**PROVIDED DATA:**
·····

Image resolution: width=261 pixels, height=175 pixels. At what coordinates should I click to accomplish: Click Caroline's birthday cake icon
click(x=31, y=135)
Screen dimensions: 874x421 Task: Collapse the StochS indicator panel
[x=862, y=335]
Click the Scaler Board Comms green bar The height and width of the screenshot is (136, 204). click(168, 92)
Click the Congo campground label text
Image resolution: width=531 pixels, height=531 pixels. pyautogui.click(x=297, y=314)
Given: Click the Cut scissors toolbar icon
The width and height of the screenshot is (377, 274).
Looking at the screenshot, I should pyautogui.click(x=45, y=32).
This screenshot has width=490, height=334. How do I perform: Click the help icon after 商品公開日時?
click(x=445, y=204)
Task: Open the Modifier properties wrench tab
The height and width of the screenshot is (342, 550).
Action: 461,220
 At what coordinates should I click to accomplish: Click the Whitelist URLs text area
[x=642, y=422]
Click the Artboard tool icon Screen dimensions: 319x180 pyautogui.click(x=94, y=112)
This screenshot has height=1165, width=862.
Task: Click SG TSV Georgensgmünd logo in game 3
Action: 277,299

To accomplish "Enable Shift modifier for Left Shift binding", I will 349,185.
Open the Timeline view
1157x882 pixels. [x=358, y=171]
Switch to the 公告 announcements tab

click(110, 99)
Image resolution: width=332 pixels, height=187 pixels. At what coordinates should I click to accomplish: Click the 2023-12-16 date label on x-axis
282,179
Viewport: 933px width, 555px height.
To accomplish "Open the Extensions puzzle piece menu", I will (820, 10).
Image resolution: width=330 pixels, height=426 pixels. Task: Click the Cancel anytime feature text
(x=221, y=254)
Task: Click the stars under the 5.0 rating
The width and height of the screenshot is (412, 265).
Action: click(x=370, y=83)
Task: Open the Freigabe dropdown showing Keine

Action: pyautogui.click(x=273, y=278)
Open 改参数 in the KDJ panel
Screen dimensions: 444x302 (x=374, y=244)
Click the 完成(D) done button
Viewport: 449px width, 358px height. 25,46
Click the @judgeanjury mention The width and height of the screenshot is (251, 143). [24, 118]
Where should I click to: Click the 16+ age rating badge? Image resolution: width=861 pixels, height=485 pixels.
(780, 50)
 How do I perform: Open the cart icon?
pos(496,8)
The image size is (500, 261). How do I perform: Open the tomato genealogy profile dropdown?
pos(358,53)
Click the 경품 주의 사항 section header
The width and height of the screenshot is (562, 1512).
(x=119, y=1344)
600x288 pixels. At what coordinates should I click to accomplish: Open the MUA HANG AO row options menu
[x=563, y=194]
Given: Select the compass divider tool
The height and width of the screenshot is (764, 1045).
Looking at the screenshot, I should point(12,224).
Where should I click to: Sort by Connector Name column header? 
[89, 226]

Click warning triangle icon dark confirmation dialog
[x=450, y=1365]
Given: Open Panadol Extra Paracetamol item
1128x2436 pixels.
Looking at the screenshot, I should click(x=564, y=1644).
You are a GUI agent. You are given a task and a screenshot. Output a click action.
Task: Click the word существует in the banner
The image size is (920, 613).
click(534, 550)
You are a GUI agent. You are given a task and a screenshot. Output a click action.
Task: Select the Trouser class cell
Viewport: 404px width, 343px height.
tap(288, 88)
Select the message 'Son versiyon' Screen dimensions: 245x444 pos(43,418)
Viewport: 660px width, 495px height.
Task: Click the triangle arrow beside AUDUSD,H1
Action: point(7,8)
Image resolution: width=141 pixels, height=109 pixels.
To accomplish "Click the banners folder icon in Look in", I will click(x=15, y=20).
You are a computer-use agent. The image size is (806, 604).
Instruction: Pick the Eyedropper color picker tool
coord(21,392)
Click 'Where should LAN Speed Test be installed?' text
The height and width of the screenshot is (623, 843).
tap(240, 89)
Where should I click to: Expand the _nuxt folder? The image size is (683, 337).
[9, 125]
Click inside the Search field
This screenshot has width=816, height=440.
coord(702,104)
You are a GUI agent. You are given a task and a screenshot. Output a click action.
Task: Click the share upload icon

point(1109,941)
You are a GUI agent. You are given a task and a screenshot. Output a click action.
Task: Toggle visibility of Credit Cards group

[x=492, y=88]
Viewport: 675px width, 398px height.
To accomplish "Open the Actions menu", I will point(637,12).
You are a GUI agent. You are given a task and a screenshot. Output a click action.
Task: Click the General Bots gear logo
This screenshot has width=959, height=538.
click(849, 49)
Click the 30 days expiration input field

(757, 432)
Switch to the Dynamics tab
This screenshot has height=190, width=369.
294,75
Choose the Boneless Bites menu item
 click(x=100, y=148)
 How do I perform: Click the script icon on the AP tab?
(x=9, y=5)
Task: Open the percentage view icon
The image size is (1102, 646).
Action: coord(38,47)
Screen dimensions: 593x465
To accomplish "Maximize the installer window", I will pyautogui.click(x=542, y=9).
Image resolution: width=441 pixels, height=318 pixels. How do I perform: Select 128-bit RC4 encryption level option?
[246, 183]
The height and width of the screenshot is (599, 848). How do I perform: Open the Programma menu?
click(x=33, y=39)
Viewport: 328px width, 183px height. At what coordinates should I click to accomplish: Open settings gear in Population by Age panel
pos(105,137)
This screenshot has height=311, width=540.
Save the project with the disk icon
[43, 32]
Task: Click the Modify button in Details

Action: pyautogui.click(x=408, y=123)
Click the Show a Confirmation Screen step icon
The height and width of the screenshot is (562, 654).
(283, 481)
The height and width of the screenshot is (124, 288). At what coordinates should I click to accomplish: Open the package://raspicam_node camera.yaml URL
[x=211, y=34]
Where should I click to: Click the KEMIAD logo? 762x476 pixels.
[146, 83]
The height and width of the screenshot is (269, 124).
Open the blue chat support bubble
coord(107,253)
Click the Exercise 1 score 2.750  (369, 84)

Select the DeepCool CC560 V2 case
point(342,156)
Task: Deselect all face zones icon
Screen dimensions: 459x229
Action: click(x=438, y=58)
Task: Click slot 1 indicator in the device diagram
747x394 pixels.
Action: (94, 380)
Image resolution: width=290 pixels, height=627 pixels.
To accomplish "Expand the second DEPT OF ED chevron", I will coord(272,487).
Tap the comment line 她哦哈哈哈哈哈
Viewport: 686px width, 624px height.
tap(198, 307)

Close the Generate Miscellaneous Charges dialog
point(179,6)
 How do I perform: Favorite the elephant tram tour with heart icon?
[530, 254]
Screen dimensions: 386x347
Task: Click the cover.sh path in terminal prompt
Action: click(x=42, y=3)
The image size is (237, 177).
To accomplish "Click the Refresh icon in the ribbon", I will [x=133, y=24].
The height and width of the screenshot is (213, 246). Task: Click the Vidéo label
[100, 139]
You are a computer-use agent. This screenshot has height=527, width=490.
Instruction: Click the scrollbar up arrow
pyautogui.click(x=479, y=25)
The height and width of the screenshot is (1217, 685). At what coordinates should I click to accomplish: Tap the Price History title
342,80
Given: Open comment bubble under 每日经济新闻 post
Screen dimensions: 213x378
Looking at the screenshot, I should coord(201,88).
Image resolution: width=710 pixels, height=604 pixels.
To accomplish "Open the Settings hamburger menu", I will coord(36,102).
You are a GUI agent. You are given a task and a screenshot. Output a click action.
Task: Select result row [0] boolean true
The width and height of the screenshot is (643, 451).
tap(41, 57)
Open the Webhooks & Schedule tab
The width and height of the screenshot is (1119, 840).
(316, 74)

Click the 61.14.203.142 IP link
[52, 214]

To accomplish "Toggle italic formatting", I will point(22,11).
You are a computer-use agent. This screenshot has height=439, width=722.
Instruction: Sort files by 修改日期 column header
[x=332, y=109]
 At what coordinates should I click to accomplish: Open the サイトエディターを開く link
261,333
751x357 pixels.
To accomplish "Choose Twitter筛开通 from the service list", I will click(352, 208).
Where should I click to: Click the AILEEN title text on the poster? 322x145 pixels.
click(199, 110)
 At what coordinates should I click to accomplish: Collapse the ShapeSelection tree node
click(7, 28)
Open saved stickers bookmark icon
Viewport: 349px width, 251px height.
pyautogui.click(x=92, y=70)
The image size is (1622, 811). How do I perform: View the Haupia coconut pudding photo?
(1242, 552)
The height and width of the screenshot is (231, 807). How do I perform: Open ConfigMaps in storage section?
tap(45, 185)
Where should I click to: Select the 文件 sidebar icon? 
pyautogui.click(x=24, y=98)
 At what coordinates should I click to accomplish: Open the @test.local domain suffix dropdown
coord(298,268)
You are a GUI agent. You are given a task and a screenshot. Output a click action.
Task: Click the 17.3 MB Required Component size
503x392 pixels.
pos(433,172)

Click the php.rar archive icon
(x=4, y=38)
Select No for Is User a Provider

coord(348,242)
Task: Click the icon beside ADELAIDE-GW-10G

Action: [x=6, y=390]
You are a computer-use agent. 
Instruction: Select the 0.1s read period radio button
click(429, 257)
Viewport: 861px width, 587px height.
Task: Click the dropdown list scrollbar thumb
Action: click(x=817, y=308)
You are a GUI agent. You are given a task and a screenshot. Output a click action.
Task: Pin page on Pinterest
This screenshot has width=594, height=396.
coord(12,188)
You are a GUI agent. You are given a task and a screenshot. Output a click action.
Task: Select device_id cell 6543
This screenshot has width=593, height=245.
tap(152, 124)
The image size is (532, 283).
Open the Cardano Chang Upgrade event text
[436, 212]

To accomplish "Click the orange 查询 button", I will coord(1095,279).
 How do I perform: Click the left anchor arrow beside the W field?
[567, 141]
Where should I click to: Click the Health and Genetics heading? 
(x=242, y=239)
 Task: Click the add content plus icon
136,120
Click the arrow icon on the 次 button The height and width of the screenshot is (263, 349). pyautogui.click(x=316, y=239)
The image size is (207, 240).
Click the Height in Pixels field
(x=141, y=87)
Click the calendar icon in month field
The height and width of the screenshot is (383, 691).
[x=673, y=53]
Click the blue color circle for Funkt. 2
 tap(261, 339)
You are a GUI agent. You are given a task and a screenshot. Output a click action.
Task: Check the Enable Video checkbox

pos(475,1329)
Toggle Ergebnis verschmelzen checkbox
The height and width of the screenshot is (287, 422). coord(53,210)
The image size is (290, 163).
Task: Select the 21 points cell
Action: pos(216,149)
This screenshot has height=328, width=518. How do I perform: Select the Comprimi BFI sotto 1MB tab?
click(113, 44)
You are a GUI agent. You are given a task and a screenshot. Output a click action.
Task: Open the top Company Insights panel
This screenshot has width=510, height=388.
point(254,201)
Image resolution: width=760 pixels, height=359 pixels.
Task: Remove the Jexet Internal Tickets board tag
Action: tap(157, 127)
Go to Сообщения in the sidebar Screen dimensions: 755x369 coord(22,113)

·····

**TO DO:** Please report only the count of lines in the entries above where the word "under" appears.

**TASK SOLUTION:** 2